Year:2023
Runtime: 110 minutes
Written and directed by: Monia Chokri
Actors: Pierre-Yves Cardinal, Magalie Lépine-Blondeau, Francis-William Rhéaume, Monia Chokri, Guillaume Laurin
By Sarah Manvel
The French title’s sense of the word ‘simple’ is that of uncomplicated, not stupid. However there’s plenty of stupidity on display in this film, though little from the part of Sylvain (Pierre-Yves Cardinal, having a wonderful time) himself. He is a contractor, a down-to-earth working man, shaking his head in dismay at the shape of the summer home Sophia (Magalie Lépine-Blondeau) has bought. Sophia is a philosopher in Montreal, teaching night classes to mature students while waiting for a faculty job. Her partner Xavier (Francis-William Rhéaume) also has a life of the mind, in fact so much of one he and Sophia sleep in separate bedrooms. They joke to each other about surviving an apocalypse and Xavier says that as he can’t even change a light bulb he would obviously be one of the first to die. This is not what every woman wants to hear, not even a woman who is happy to seriously discuss who is her favourite dictator (the guy from Turkmenistan, if you wondered). But Sophia was happy, or at least she thought so, until Sylvain invites her out for a beer, and then for a smoke. And then guess what happens.
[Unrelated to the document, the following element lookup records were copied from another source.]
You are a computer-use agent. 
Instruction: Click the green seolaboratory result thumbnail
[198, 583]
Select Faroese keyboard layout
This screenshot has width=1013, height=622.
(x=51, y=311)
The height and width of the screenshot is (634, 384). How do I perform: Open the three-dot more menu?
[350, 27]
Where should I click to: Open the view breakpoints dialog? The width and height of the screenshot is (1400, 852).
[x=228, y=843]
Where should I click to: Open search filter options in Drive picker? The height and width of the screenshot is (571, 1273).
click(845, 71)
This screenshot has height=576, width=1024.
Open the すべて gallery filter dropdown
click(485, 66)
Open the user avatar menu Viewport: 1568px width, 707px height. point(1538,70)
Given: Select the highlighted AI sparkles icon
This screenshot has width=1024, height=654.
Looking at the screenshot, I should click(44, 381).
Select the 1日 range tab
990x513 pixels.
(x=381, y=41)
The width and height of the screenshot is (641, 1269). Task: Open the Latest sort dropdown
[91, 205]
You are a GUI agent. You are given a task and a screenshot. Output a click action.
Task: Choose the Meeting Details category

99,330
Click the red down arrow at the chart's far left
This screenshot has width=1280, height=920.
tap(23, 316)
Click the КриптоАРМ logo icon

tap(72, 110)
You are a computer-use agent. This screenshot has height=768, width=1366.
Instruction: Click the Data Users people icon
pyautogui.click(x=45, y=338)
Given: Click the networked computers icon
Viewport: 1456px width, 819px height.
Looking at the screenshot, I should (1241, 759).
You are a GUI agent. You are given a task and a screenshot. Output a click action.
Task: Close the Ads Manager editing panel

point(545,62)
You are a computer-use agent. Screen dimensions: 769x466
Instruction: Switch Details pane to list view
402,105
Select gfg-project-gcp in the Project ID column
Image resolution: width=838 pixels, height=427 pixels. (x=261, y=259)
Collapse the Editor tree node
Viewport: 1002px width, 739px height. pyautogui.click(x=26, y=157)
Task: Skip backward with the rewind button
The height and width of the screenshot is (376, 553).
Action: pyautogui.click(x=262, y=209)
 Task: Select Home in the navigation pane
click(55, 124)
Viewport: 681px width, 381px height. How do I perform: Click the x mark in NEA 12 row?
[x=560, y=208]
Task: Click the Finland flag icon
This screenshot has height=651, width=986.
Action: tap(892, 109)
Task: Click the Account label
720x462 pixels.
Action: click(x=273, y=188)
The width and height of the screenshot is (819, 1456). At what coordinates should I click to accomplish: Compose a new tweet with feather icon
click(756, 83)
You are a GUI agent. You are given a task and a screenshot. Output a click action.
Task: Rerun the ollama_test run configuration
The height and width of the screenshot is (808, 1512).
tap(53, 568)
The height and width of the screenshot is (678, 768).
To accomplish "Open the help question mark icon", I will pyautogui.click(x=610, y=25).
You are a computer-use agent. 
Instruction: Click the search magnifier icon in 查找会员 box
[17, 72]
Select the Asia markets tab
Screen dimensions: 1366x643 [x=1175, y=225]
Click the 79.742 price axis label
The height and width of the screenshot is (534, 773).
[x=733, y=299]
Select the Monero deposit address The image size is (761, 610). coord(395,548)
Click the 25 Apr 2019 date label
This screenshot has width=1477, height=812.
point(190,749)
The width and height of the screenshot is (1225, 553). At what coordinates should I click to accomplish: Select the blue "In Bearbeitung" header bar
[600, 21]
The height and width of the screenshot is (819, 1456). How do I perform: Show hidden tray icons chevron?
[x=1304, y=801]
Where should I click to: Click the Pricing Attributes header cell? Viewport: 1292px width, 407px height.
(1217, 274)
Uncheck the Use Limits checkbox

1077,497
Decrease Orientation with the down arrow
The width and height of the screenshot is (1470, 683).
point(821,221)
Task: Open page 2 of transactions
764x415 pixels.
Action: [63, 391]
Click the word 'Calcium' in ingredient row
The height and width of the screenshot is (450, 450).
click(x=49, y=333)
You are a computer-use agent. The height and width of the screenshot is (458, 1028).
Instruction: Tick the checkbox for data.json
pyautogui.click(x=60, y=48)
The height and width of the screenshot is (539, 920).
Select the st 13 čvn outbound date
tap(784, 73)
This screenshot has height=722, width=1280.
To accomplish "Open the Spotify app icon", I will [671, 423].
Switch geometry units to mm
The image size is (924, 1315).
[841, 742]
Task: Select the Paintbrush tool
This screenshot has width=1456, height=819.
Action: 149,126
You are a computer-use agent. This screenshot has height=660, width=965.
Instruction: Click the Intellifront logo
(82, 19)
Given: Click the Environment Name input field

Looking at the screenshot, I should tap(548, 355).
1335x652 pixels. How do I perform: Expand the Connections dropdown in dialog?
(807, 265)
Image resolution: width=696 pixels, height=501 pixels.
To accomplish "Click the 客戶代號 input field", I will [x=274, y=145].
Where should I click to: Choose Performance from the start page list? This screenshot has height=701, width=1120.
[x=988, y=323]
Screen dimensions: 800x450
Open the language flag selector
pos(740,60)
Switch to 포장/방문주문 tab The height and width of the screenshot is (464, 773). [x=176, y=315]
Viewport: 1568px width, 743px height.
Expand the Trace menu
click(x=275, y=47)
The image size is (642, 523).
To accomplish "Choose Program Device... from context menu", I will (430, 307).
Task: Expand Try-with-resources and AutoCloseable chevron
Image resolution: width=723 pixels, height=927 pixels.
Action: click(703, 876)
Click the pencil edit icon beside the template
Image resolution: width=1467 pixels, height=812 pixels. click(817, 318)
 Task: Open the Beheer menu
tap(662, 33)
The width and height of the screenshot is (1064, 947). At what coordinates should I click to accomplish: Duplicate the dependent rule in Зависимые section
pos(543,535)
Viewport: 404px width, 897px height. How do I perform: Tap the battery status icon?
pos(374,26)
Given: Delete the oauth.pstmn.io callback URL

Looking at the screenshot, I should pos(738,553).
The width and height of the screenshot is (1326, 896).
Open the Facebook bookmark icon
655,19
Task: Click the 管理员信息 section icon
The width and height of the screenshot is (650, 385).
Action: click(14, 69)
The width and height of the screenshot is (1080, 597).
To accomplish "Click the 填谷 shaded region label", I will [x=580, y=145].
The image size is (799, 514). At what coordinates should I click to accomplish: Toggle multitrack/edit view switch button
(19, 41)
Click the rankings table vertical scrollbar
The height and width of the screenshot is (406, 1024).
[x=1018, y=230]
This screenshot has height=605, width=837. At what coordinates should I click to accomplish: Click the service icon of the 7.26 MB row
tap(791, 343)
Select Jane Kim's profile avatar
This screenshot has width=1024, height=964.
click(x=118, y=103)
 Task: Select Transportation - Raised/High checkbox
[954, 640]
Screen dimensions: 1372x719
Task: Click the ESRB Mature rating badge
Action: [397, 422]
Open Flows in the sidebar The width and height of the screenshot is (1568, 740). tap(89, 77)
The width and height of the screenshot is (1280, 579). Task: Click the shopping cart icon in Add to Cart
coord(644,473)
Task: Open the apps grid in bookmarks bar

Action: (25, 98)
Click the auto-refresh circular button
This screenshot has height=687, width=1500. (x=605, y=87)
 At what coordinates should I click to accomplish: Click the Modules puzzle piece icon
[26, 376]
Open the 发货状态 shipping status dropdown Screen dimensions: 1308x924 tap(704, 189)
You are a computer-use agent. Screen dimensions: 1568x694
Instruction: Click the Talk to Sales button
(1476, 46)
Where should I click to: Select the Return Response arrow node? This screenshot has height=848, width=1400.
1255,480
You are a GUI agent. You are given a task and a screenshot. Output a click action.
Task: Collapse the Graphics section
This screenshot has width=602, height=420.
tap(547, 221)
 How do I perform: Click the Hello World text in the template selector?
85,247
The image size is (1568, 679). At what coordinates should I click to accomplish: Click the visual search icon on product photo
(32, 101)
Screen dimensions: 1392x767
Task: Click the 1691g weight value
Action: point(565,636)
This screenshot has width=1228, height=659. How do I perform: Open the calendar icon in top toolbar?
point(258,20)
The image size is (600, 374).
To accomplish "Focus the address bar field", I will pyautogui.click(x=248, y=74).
Writer-director Monia Chokri (who also plays the part of Sophia’s best friend Francoise, an overwhelmed mother) is interested in exploring what happens when a woman who’s been ruled by her mind is suddenly, and overwhelmingly, ruled by her body. Sylvain is a solid guy – kind, charming, romantic and absolutely dynamite in bed, and it’s made clear that his sudden passion for Sophia is as much of a surprise to him as her sudden passion for Sylvain is to her. But even after the first shock of getting laid passes, Sylvain is all in, and seriously so, and Sophia hardly knows what to do with herself. On the other hand, no one reaches their forties without a strong helping of baggage. Xavier’s father has Alzheimer’s and this is upsetting his mother so much she starts pressuring Sophia to have Xavier’s child; she has the names all picked out. (Quebecois cinema’s commitment to solid parts for women of a certain age continues to delight.) Sylvain is smart but not well-educated, curious but not much travelled. His mother’s obsessed with National Enquirer-style conspiracy theories (UFOs and two-headed-baby sort of things), his brother’s a meat-head, his sister-in-law a hairdresser and his cousin has had an incredible amount of plastic surgery. Sophia’s much wealthier family are no prizewinners either; her brother Oli (Guillaume Laurin) is an exhausting performance artist with a parade of insufferable girlfriends, and her mother is a snob. Sophia spends dinners with Sylvain’s family wondering if anyone will ever talk about ideas again, while Sylvain spends dinners with Sophia’s being ruthlessly picked apart as a pro-death penalty racist. And since the movie is entirely from Sophia’s point of view, we are supposed to be sympathetic with her sensibilities and as contemptuous of Sylvain’s people as she is – or tries not to be. This tips the tables unevenly and is a serious flaw.
It’s made clear Sylvain is prepared to put up with quite a bit in order to continue to enjoy the delights of Sophia’s body, but whether or not Sophia will do the same is the question. In a lot of ways this is a French-language version of “Take This Waltz,” Sarah Polley’s excellent (and also Canadian) movie about a woman leaving a steady but boring marriage for a hot working-class man. But the people in Ms Polley’s movie were all in their early thirties, when life still has more flexibility to be casually reinvented. In your forties no one travels that light on their feet. The night classes, where Sophia tells her students what philosophers from Socrates to bell hooks thought about love, are a delicious metaphor, but philosophy can only do so much. Especially when it’s clear to the audience, if not the characters, that Sophia is hardly blameless here.
But Ms Lépine-Blondeau makes Sophia, in her own way, as out of her comfort zone as Sylvain more obviously is, although no one could ever describe her as uncomplicated. And none of this description makes it clear how genuinely funny the movie is! The flirting hits all the right notes of being charming, sweet, naughty and fun, and even the bickering between Francoise and her pain-in-the-arse husband is entertaining instead of insufferable. The movie looks great, Guillaume Laflamme’s costume design does most of the heavy lifting on the class issues, and the fact that the third act fizzles out almost doesn’t matter. It’s important to be reminded that your way of life is not the only one, your choices aren’t the only ones, and also that your choice of partner is one you have to reaffirm constantly, lest that love slip into separate bedrooms and away. At the Cannes Film Festival Ms Chokri made a sweetly pointed speech about changing the definition of genius away from being an artist who makes good work to being someone who makes others feel good about themselves. Certainly everyone in her movie desperately wants to feel good about themselves. And no one can say they didn’t try their best to do the same for others, either. The question is just whether that best is good enough.